Raumfahrt Umstrittener Investor steigt bei OHB aus

US-Investor Guy Wyser-Pratte.

(Foto: Jin Lee/Bloomberg)

Finanzinvestor Guy Wyser-Pratte gibt seine Anteile am Bremer Raumfahrtkonzern ab - mit ordentlichem Gewinn.

Von Dieter Sürig

Der US-Investor Guy Wyser-Pratte, 77, hat bei der Bremer Raumfahrtfirma OHB anscheinend seinen Schnitt gemacht. In einer Stellungnahme bestätigte er der SZ, dass er seine OHB-Papiere verkauft habe. Der britische Branchendienst Activistmonitor hatte zuvor berichtet, dass der Investor ausgestiegen sei, weil er die Aktie mittlerweile für überbewertet halte.
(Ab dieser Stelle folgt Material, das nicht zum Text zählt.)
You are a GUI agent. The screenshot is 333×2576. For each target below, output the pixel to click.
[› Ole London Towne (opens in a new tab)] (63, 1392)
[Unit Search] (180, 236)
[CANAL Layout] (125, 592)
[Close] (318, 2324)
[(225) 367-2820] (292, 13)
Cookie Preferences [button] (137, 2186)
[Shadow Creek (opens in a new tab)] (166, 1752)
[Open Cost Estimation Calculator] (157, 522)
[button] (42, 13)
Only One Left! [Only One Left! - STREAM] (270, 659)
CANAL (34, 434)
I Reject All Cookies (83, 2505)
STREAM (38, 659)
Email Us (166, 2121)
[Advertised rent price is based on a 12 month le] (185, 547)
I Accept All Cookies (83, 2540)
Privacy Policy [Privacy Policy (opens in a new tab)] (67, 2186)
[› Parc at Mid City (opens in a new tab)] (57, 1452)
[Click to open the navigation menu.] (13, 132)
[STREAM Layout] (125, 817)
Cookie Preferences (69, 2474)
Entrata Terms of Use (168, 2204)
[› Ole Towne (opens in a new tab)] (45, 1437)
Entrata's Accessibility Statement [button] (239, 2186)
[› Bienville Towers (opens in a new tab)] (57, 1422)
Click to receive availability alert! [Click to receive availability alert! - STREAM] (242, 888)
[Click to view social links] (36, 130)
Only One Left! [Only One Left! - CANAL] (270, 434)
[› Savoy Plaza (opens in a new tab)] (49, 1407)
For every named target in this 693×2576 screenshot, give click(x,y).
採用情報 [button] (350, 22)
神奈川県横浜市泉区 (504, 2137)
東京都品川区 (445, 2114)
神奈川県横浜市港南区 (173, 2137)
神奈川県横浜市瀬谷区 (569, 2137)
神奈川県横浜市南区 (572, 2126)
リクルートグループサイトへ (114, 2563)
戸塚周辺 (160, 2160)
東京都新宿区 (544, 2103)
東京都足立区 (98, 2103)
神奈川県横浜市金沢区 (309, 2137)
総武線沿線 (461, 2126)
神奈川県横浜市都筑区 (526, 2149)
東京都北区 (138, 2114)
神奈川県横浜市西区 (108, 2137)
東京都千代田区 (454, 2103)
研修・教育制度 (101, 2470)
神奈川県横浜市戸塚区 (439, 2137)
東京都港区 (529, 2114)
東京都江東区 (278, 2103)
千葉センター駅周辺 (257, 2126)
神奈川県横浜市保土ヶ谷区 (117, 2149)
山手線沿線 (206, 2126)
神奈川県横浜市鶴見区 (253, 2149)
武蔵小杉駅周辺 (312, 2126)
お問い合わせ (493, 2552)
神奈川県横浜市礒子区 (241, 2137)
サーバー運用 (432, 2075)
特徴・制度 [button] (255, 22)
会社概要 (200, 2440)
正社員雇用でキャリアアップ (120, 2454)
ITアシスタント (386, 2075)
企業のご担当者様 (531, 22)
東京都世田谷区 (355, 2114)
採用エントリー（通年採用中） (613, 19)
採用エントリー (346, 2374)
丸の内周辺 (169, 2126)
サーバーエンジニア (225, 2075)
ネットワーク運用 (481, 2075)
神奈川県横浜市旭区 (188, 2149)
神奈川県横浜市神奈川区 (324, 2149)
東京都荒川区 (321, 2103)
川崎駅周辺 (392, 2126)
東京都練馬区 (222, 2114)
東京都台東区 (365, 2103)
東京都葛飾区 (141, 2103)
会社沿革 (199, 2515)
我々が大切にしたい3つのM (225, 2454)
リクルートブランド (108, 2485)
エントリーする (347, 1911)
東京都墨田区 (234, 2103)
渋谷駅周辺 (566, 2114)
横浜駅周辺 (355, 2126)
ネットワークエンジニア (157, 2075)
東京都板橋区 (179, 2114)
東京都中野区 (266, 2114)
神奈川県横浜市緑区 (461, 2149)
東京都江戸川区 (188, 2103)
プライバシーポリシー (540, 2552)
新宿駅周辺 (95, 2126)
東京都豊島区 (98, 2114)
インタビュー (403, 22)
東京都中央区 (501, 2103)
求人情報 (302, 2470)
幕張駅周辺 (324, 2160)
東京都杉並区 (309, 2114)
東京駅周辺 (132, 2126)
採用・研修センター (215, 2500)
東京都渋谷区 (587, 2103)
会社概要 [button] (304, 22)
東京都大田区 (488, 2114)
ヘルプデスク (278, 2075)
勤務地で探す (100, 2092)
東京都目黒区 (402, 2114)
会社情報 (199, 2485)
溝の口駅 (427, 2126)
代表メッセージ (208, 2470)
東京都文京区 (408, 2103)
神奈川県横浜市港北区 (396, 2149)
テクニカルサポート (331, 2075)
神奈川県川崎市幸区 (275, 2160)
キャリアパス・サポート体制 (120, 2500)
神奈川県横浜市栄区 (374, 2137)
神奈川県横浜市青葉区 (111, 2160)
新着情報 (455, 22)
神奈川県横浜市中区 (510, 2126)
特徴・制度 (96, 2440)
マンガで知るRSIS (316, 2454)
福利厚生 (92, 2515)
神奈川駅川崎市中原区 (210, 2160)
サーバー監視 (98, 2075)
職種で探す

Ergänzend schrieb Wyser-Pratte nun, er habe einen Gewinn von 120 Prozent erzielt. Nach eigenen Angaben hat er seit Oktober 2015 etwa ein Prozent der OHB-Aktien gehalten und dafür insgesamt 3,5 Millionen Euro investiert. Somit dürfte er nun einen Gewinn von etwa 4,2 Millionen Euro einstreichen.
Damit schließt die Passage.